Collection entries
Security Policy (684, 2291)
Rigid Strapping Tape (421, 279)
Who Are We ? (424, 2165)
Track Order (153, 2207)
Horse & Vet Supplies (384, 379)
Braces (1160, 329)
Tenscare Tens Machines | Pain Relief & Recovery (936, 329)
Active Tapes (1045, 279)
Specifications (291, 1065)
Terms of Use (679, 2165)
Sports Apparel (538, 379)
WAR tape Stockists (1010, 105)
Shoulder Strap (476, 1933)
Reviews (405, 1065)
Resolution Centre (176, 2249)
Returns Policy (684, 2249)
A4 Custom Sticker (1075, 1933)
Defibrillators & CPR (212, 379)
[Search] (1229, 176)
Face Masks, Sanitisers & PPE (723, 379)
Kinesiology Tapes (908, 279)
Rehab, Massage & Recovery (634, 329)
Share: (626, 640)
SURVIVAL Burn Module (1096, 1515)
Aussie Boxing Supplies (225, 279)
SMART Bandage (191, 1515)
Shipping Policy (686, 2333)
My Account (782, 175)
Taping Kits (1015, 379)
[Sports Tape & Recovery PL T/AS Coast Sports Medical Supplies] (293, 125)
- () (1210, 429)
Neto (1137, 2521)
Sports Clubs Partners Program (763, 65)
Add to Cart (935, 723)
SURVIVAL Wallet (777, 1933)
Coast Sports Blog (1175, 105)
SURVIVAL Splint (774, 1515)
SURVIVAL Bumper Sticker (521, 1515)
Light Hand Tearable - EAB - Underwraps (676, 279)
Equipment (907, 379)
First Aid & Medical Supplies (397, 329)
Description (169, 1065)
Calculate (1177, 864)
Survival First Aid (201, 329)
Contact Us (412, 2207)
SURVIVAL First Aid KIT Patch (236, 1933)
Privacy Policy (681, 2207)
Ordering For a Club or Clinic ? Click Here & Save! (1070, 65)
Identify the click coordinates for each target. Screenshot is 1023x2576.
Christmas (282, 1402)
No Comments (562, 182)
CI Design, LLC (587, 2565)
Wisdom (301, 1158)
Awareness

• [Directions for this task] Using the records above, copy word for word the line with "Face Masks, Sanitisers & PPE (723, 379)", the line with "SURVIVAL First Aid KIT Patch (236, 1933)", and every line between them.

• [Expected answer]
Face Masks, Sanitisers & PPE (723, 379)
Kinesiology Tapes (908, 279)
Rehab, Massage & Recovery (634, 329)
Share: (626, 640)
SURVIVAL Burn Module (1096, 1515)
Aussie Boxing Supplies (225, 279)
SMART Bandage (191, 1515)
Shipping Policy (686, 2333)
My Account (782, 175)
Taping Kits (1015, 379)
[Sports Tape & Recovery PL T/AS Coast Sports Medical Supplies] (293, 125)
- () (1210, 429)
Neto (1137, 2521)
Sports Clubs Partners Program (763, 65)
Add to Cart (935, 723)
SURVIVAL Wallet (777, 1933)
Coast Sports Blog (1175, 105)
SURVIVAL Splint (774, 1515)
SURVIVAL Bumper Sticker (521, 1515)
Light Hand Tearable - EAB - Underwraps (676, 279)
Equipment (907, 379)
First Aid & Medical Supplies (397, 329)
Description (169, 1065)
Calculate (1177, 864)
Survival First Aid (201, 329)
Contact Us (412, 2207)
SURVIVAL First Aid KIT Patch (236, 1933)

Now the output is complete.